§ **Exercise data**
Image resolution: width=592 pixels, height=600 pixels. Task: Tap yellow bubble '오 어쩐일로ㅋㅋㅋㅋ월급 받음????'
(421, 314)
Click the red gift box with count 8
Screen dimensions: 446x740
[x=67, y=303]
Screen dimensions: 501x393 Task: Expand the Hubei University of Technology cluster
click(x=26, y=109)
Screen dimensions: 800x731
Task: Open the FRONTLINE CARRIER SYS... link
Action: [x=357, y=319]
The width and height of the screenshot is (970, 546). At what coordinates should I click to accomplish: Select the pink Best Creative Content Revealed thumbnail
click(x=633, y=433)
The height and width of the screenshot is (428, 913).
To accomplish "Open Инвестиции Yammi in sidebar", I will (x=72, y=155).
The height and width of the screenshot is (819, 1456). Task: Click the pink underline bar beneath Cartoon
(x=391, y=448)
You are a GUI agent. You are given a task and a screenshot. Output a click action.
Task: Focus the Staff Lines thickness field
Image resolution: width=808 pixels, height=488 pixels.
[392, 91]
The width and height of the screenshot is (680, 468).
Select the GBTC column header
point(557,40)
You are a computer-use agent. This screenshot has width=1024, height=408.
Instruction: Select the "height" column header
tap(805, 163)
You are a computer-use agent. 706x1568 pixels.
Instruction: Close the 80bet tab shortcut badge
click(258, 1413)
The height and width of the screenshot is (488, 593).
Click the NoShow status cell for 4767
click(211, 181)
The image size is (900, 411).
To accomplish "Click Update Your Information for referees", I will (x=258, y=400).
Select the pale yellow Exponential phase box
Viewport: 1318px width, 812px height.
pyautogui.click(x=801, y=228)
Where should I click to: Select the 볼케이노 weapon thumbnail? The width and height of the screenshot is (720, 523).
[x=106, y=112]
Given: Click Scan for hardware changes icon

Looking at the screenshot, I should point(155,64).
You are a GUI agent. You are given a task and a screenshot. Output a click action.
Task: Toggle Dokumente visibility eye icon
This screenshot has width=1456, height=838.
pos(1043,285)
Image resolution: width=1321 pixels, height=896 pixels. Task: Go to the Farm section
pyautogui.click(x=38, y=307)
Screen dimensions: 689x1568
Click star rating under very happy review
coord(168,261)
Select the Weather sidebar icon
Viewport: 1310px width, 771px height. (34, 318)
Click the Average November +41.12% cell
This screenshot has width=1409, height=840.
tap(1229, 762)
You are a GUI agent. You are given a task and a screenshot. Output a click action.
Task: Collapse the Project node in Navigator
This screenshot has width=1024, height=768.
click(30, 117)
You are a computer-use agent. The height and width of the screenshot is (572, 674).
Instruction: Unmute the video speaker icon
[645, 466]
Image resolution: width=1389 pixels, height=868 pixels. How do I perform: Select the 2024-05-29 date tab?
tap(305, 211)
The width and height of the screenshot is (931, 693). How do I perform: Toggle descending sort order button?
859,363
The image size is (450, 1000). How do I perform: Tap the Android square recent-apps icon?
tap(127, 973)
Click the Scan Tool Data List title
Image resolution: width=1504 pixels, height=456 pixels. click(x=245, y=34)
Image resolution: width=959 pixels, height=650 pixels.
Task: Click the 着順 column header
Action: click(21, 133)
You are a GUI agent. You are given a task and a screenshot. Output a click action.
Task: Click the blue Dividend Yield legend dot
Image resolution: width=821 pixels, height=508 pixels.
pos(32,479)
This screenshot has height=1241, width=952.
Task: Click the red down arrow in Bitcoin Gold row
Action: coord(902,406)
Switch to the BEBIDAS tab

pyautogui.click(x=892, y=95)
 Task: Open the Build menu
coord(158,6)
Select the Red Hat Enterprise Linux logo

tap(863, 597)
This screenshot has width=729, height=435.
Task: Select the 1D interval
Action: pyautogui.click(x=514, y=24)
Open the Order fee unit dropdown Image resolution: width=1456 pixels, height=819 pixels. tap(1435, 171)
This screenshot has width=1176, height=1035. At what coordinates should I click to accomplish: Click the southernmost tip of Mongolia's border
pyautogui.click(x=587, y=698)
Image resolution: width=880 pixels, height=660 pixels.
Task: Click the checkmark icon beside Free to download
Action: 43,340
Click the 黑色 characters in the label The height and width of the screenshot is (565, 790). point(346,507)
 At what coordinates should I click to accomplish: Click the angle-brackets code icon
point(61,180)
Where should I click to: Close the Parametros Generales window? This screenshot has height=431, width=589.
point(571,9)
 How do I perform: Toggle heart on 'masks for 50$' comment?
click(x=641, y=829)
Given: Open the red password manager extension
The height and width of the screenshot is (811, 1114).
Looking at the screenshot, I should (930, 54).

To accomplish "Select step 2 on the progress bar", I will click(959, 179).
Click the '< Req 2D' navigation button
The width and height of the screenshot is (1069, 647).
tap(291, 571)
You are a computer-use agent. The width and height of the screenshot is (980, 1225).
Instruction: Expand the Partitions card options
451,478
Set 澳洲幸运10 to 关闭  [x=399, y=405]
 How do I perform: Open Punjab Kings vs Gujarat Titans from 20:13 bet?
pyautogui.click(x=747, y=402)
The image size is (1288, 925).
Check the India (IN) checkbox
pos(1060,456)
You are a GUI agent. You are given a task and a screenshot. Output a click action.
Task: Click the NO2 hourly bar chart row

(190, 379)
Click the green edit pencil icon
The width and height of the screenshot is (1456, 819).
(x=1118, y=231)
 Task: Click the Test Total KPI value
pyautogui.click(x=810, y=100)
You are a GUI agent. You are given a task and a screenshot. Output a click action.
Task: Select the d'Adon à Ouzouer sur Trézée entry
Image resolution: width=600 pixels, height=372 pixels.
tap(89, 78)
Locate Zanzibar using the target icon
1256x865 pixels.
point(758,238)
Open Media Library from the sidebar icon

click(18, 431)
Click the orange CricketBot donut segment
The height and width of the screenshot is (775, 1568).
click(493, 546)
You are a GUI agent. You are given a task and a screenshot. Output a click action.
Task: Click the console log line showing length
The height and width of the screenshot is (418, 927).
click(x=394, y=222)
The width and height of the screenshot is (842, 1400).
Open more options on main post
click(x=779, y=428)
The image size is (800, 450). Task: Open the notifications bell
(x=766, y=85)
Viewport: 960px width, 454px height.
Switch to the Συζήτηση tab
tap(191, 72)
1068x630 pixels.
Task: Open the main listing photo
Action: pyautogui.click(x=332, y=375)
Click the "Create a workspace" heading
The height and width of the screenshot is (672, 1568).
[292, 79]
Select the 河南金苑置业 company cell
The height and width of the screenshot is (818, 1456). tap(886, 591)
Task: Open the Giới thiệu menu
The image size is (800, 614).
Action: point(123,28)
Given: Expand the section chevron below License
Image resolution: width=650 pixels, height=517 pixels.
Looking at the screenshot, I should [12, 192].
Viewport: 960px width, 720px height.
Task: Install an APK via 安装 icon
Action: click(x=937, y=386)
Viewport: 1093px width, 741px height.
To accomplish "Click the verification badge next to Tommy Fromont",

§ **Task description**
Reproduce the whole listing above word for word, from its first line to its last.

§ **Output of the exercise**
Image resolution: width=592 pixels, height=600 pixels. Task: Tap yellow bubble '오 어쩐일로ㅋㅋㅋㅋ월급 받음????'
(421, 314)
Click the red gift box with count 8
Screen dimensions: 446x740
[x=67, y=303]
Screen dimensions: 501x393 Task: Expand the Hubei University of Technology cluster
click(x=26, y=109)
Screen dimensions: 800x731
Task: Open the FRONTLINE CARRIER SYS... link
Action: [x=357, y=319]
The width and height of the screenshot is (970, 546). At what coordinates should I click to accomplish: Select the pink Best Creative Content Revealed thumbnail
click(x=633, y=433)
The height and width of the screenshot is (428, 913).
To accomplish "Open Инвестиции Yammi in sidebar", I will (x=72, y=155).
The height and width of the screenshot is (819, 1456). Task: Click the pink underline bar beneath Cartoon
(x=391, y=448)
You are a GUI agent. You are given a task and a screenshot. Output a click action.
Task: Focus the Staff Lines thickness field
Image resolution: width=808 pixels, height=488 pixels.
[392, 91]
The width and height of the screenshot is (680, 468).
Select the GBTC column header
point(557,40)
You are a computer-use agent. This screenshot has width=1024, height=408.
Instruction: Select the "height" column header
tap(805, 163)
You are a computer-use agent. 706x1568 pixels.
Instruction: Close the 80bet tab shortcut badge
click(258, 1413)
The height and width of the screenshot is (488, 593).
Click the NoShow status cell for 4767
click(211, 181)
The image size is (900, 411).
To accomplish "Click Update Your Information for referees", I will (x=258, y=400).
Select the pale yellow Exponential phase box
Viewport: 1318px width, 812px height.
pyautogui.click(x=801, y=228)
Where should I click to: Select the 볼케이노 weapon thumbnail? The width and height of the screenshot is (720, 523).
[x=106, y=112]
Given: Click Scan for hardware changes icon

Looking at the screenshot, I should point(155,64).
You are a GUI agent. You are given a task and a screenshot. Output a click action.
Task: Toggle Dokumente visibility eye icon
This screenshot has width=1456, height=838.
pos(1043,285)
Image resolution: width=1321 pixels, height=896 pixels. Task: Go to the Farm section
pyautogui.click(x=38, y=307)
Screen dimensions: 689x1568
Click star rating under very happy review
coord(168,261)
Select the Weather sidebar icon
Viewport: 1310px width, 771px height. (34, 318)
Click the Average November +41.12% cell
This screenshot has width=1409, height=840.
tap(1229, 762)
You are a GUI agent. You are given a task and a screenshot. Output a click action.
Task: Collapse the Project node in Navigator
This screenshot has width=1024, height=768.
click(30, 117)
You are a computer-use agent. The height and width of the screenshot is (572, 674).
Instruction: Unmute the video speaker icon
[645, 466]
Image resolution: width=1389 pixels, height=868 pixels. How do I perform: Select the 2024-05-29 date tab?
tap(305, 211)
The width and height of the screenshot is (931, 693). How do I perform: Toggle descending sort order button?
859,363
The image size is (450, 1000). How do I perform: Tap the Android square recent-apps icon?
tap(127, 973)
Click the Scan Tool Data List title
Image resolution: width=1504 pixels, height=456 pixels. click(x=245, y=34)
Image resolution: width=959 pixels, height=650 pixels.
Task: Click the 着順 column header
Action: click(21, 133)
You are a GUI agent. You are given a task and a screenshot. Output a click action.
Task: Click the blue Dividend Yield legend dot
Image resolution: width=821 pixels, height=508 pixels.
pos(32,479)
This screenshot has height=1241, width=952.
Task: Click the red down arrow in Bitcoin Gold row
Action: coord(902,406)
Switch to the BEBIDAS tab

pyautogui.click(x=892, y=95)
 Task: Open the Build menu
coord(158,6)
Select the Red Hat Enterprise Linux logo

tap(863, 597)
This screenshot has width=729, height=435.
Task: Select the 1D interval
Action: pyautogui.click(x=514, y=24)
Open the Order fee unit dropdown Image resolution: width=1456 pixels, height=819 pixels. tap(1435, 171)
This screenshot has width=1176, height=1035. At what coordinates should I click to accomplish: Click the southernmost tip of Mongolia's border
pyautogui.click(x=587, y=698)
Image resolution: width=880 pixels, height=660 pixels.
Task: Click the checkmark icon beside Free to download
Action: 43,340
Click the 黑色 characters in the label The height and width of the screenshot is (565, 790). point(346,507)
 At what coordinates should I click to accomplish: Click the angle-brackets code icon
point(61,180)
Where should I click to: Close the Parametros Generales window? This screenshot has height=431, width=589.
point(571,9)
 How do I perform: Toggle heart on 'masks for 50$' comment?
click(x=641, y=829)
Given: Open the red password manager extension
The height and width of the screenshot is (811, 1114).
Looking at the screenshot, I should (930, 54).

To accomplish "Select step 2 on the progress bar", I will click(959, 179).
Click the '< Req 2D' navigation button
The width and height of the screenshot is (1069, 647).
tap(291, 571)
You are a computer-use agent. The width and height of the screenshot is (980, 1225).
Instruction: Expand the Partitions card options
451,478
Set 澳洲幸运10 to 关闭  [x=399, y=405]
 How do I perform: Open Punjab Kings vs Gujarat Titans from 20:13 bet?
pyautogui.click(x=747, y=402)
The image size is (1288, 925).
Check the India (IN) checkbox
pos(1060,456)
You are a GUI agent. You are given a task and a screenshot. Output a click action.
Task: Click the NO2 hourly bar chart row

(190, 379)
Click the green edit pencil icon
The width and height of the screenshot is (1456, 819).
(x=1118, y=231)
 Task: Click the Test Total KPI value
pyautogui.click(x=810, y=100)
You are a GUI agent. You are given a task and a screenshot. Output a click action.
Task: Select the d'Adon à Ouzouer sur Trézée entry
Image resolution: width=600 pixels, height=372 pixels.
tap(89, 78)
Locate Zanzibar using the target icon
1256x865 pixels.
point(758,238)
Open Media Library from the sidebar icon

click(18, 431)
Click the orange CricketBot donut segment
The height and width of the screenshot is (775, 1568).
click(493, 546)
You are a GUI agent. You are given a task and a screenshot. Output a click action.
Task: Click the console log line showing length
The height and width of the screenshot is (418, 927).
click(x=394, y=222)
The width and height of the screenshot is (842, 1400).
Open more options on main post
click(x=779, y=428)
The image size is (800, 450). Task: Open the notifications bell
(x=766, y=85)
Viewport: 960px width, 454px height.
Switch to the Συζήτηση tab
tap(191, 72)
1068x630 pixels.
Task: Open the main listing photo
Action: pyautogui.click(x=332, y=375)
Click the "Create a workspace" heading
The height and width of the screenshot is (672, 1568).
[292, 79]
Select the 河南金苑置业 company cell
The height and width of the screenshot is (818, 1456). tap(886, 591)
Task: Open the Giới thiệu menu
The image size is (800, 614).
Action: point(123,28)
Given: Expand the section chevron below License
Image resolution: width=650 pixels, height=517 pixels.
Looking at the screenshot, I should [12, 192].
Viewport: 960px width, 720px height.
Task: Install an APK via 安装 icon
Action: click(x=937, y=386)
Viewport: 1093px width, 741px height.
To accomplish "Click the verification badge next to Tommy Fromont",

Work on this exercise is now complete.